In 1868, the government ordered the complete separation of Buddhism and Shinto. The measure had several goals, the main one being the weakening of Buddhism, which had collaborated with the Tokugawa shogunate. Although the government's Kami and Buddhas Separation Act didn't explicitly order the closing of temples, the destruction of Buddhist property and the defrocking of Buddhist priests and nuns, it was often interpreted as implying it. As a consequence, the haibutsu kishaku (literally, 'Away with Buddha, destroy Shakyamuni') movement, born spontaneously as a reaction against Buddhism's collaboration with the Tokugawa shōguns, soon spread to the entire country with enormous consequences.

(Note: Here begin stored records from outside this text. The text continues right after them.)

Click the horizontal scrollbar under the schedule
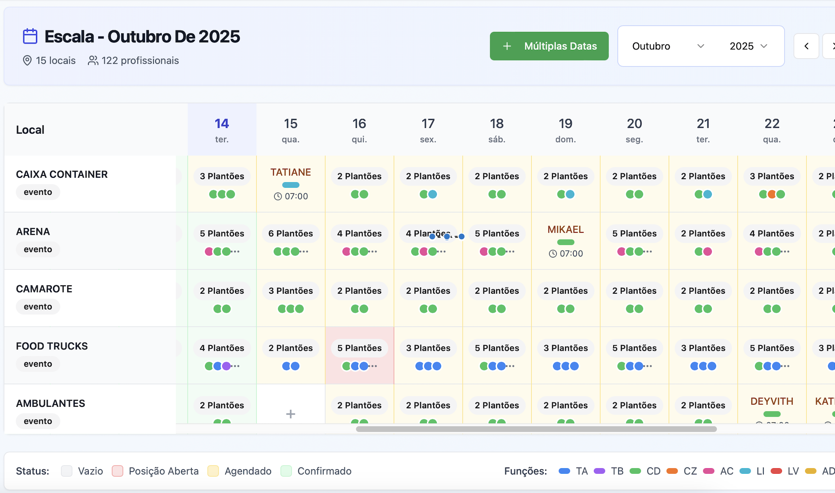Screen dimensions: 835x493 (x=536, y=429)
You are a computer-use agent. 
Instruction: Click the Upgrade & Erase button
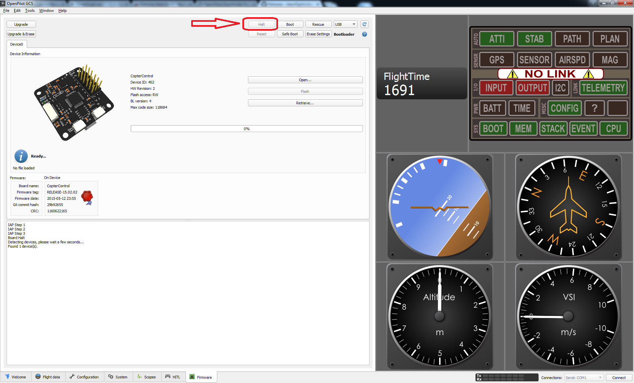tap(21, 34)
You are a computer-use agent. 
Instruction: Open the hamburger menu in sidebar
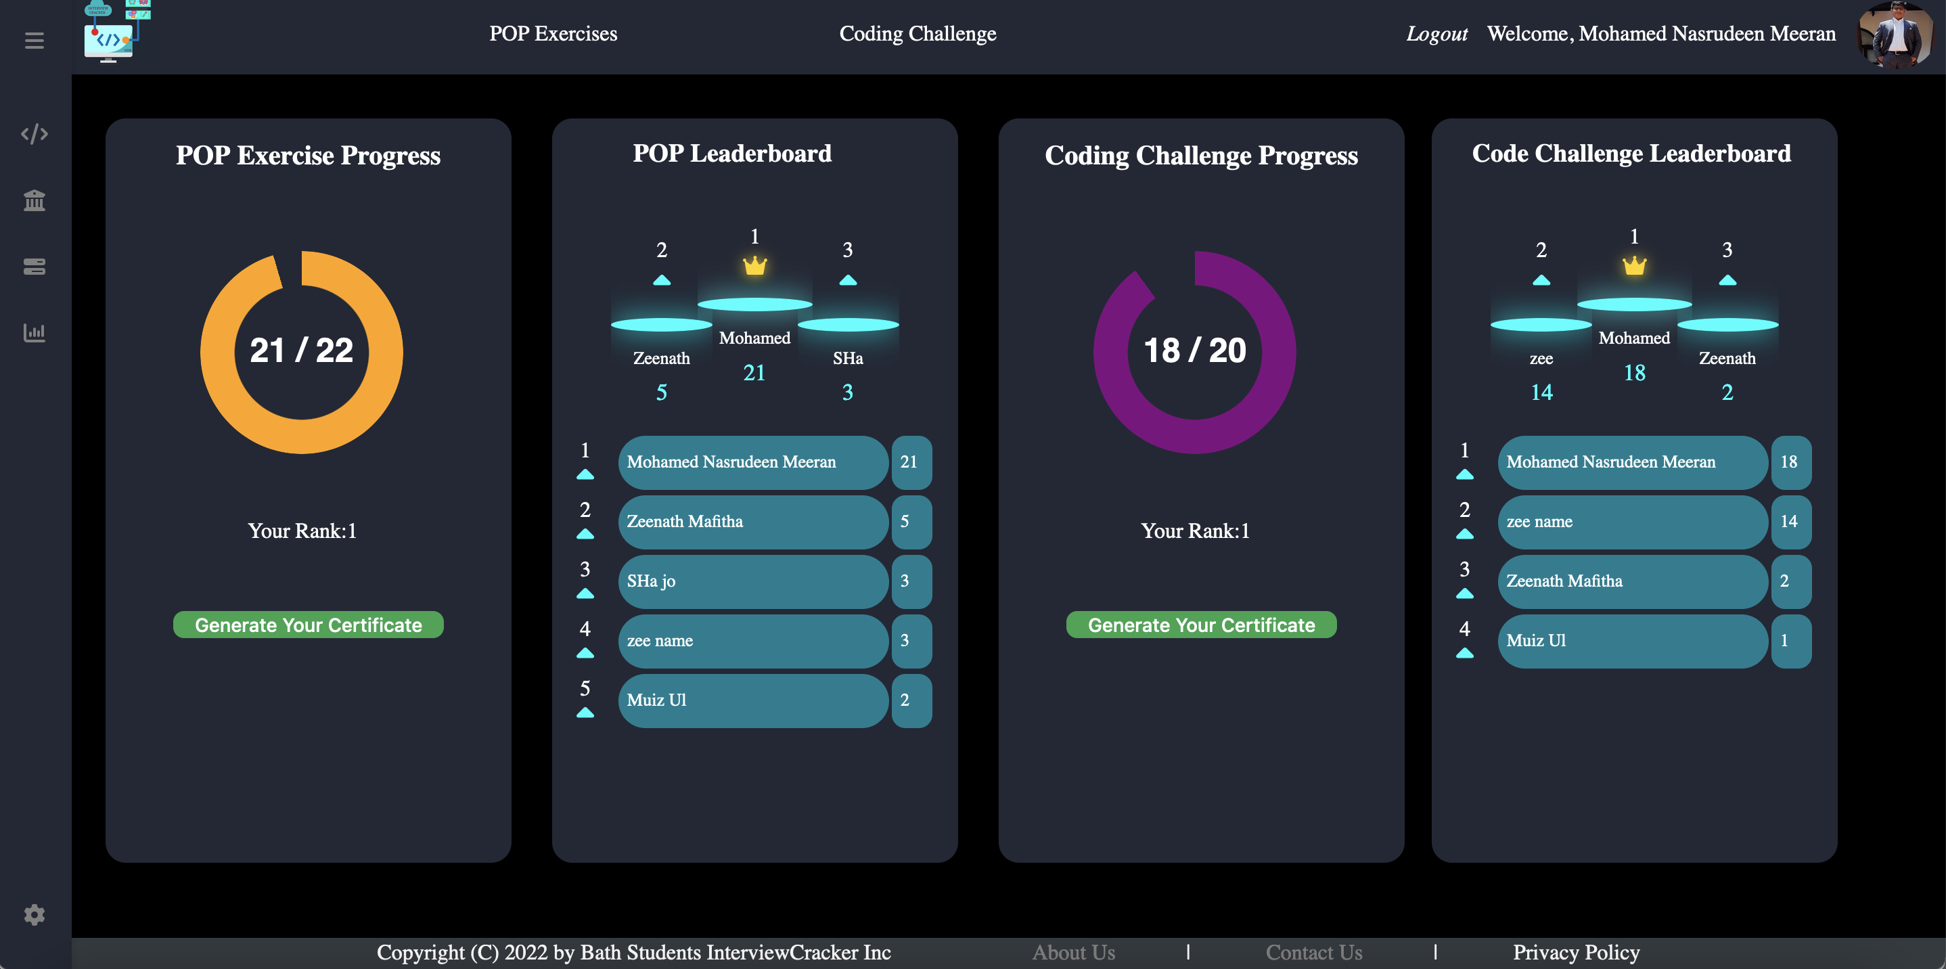tap(34, 40)
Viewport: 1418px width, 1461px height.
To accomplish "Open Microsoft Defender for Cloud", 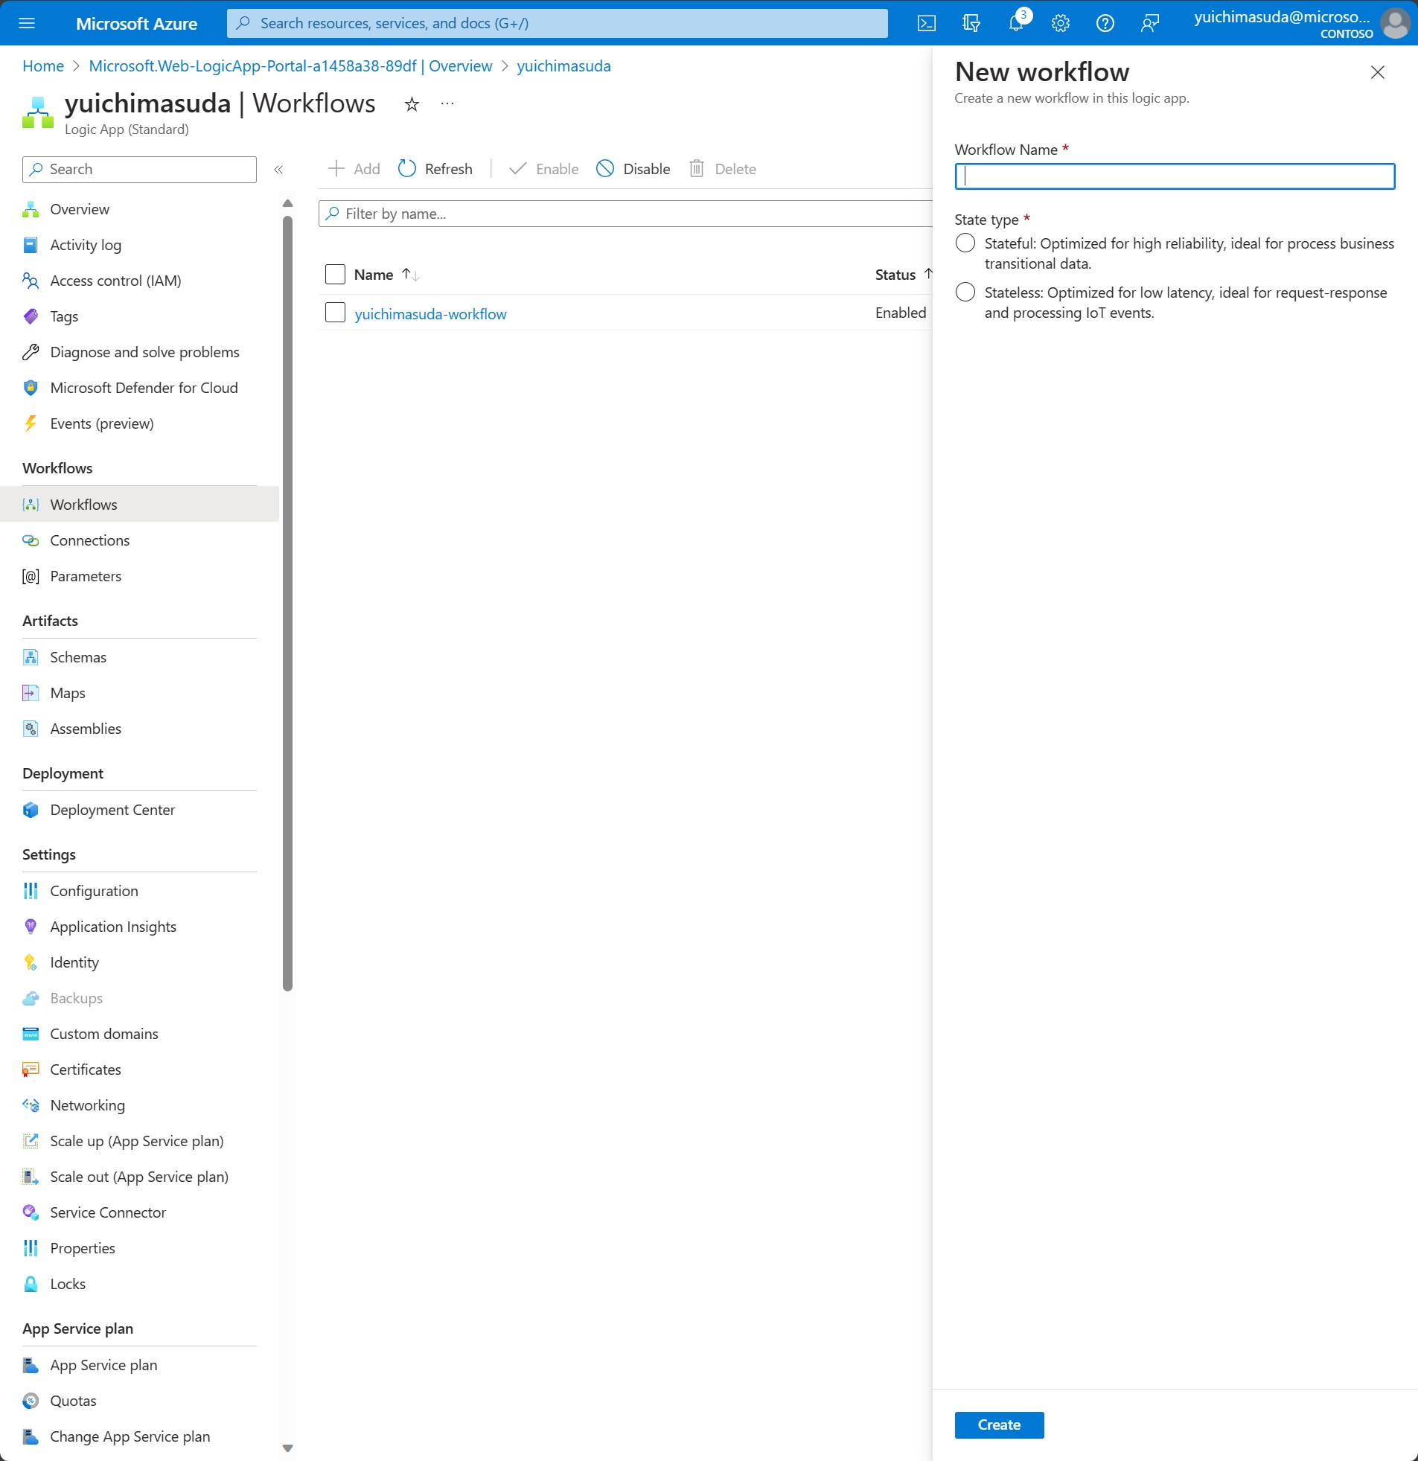I will (144, 388).
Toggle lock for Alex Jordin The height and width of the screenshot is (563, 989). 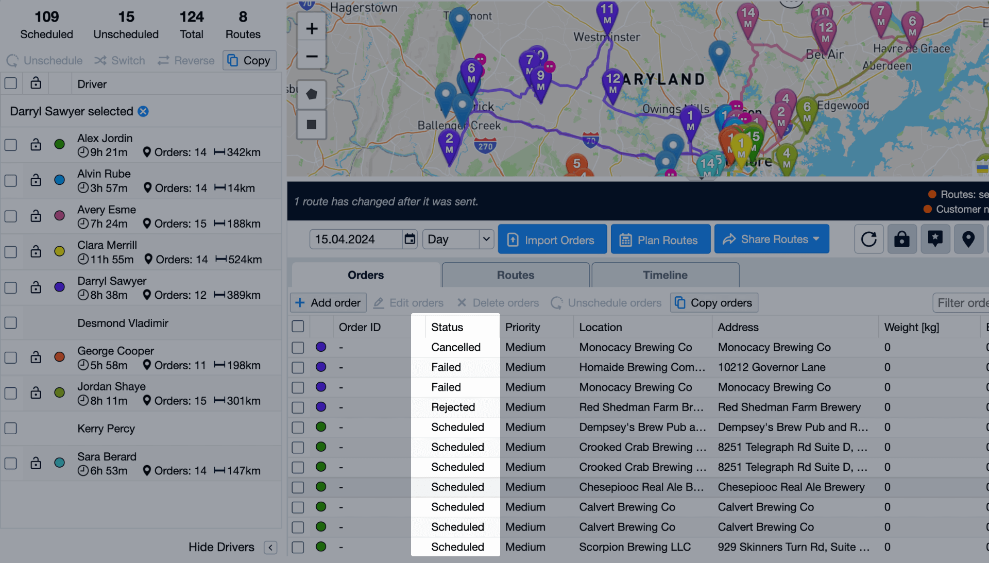36,145
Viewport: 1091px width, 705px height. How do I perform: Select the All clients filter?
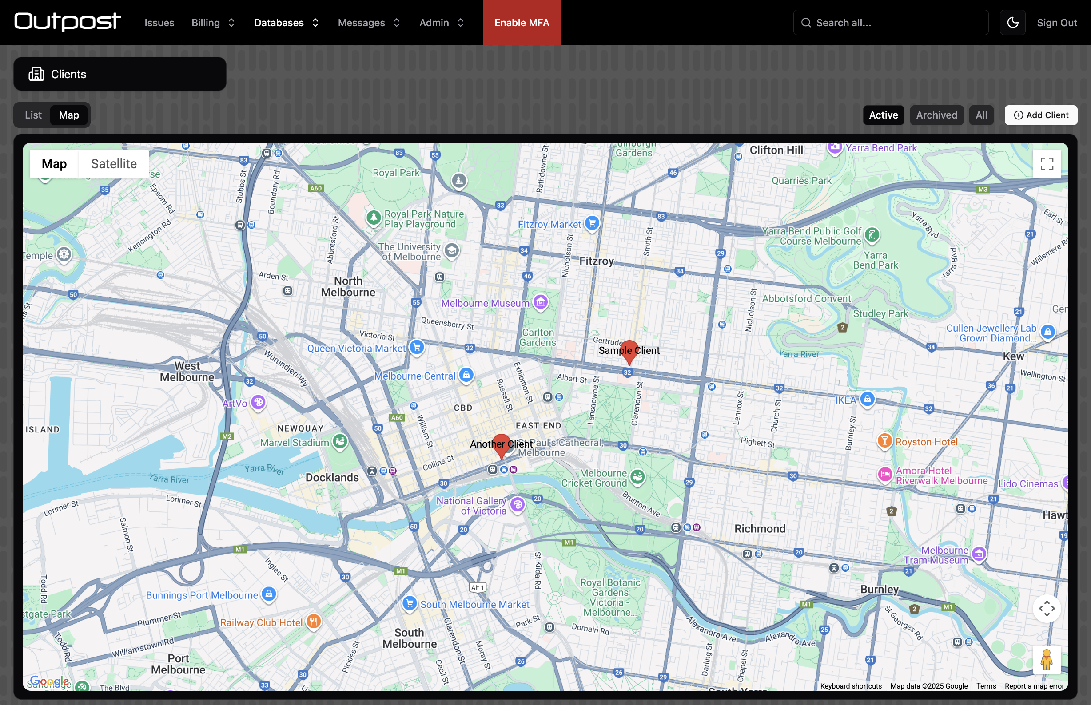pos(981,115)
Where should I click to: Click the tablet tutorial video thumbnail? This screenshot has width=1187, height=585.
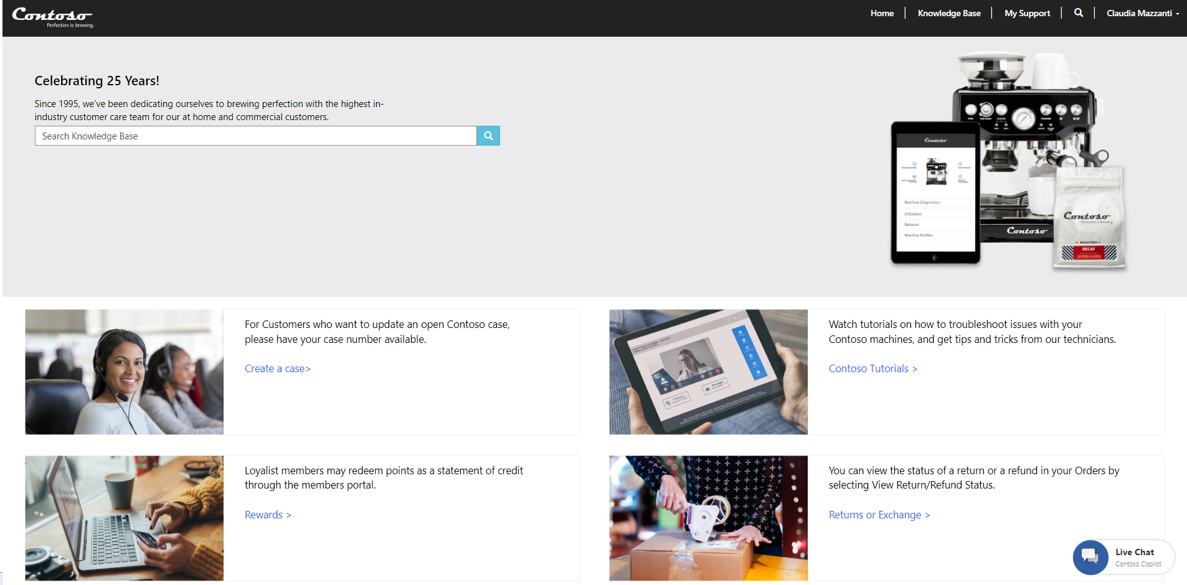click(x=708, y=372)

An estimated 30,000 Buddhist structures were demolished between 1868 and 1874. A substantial part of the population that had felt financially exploited by the danka system (檀家制度, danka seido) participated in the movement.

The shinbutsu bunri policy was also the direct cause of serious damage to important cultural properties. Because mixing the two religions was now forbidden, both shrines and temples of shrine-temple complexes had to give away the parts of their properties which were now illegal, thus damaging the integrity of their cultural heritage and decreasing their own historical and economic value. Shasō were forced to become laymen.
For example, the shrine today called Tsurugaoka Hachimangū in Kamakura was until 1868 a jingu-ji called Tsurugaoka Hachimangū-ji. It was forced to demolish its entire Buddhist shichidō garan and sell it as wood. Its giant Nio, the two wooden wardens usually found at the sides of a temple's entrance, being objects of Buddhist worship and therefore illegal where they were, were sold to Jufuku-ji, where they still are.

== Bettō-ji ==
Betto-ji is often used as a synonym of Jinguji. However it specifically refers to a temple with a Bettō or a Buddhist monk that oversees the temple. It is a more administrative idea than a Jingu-ji.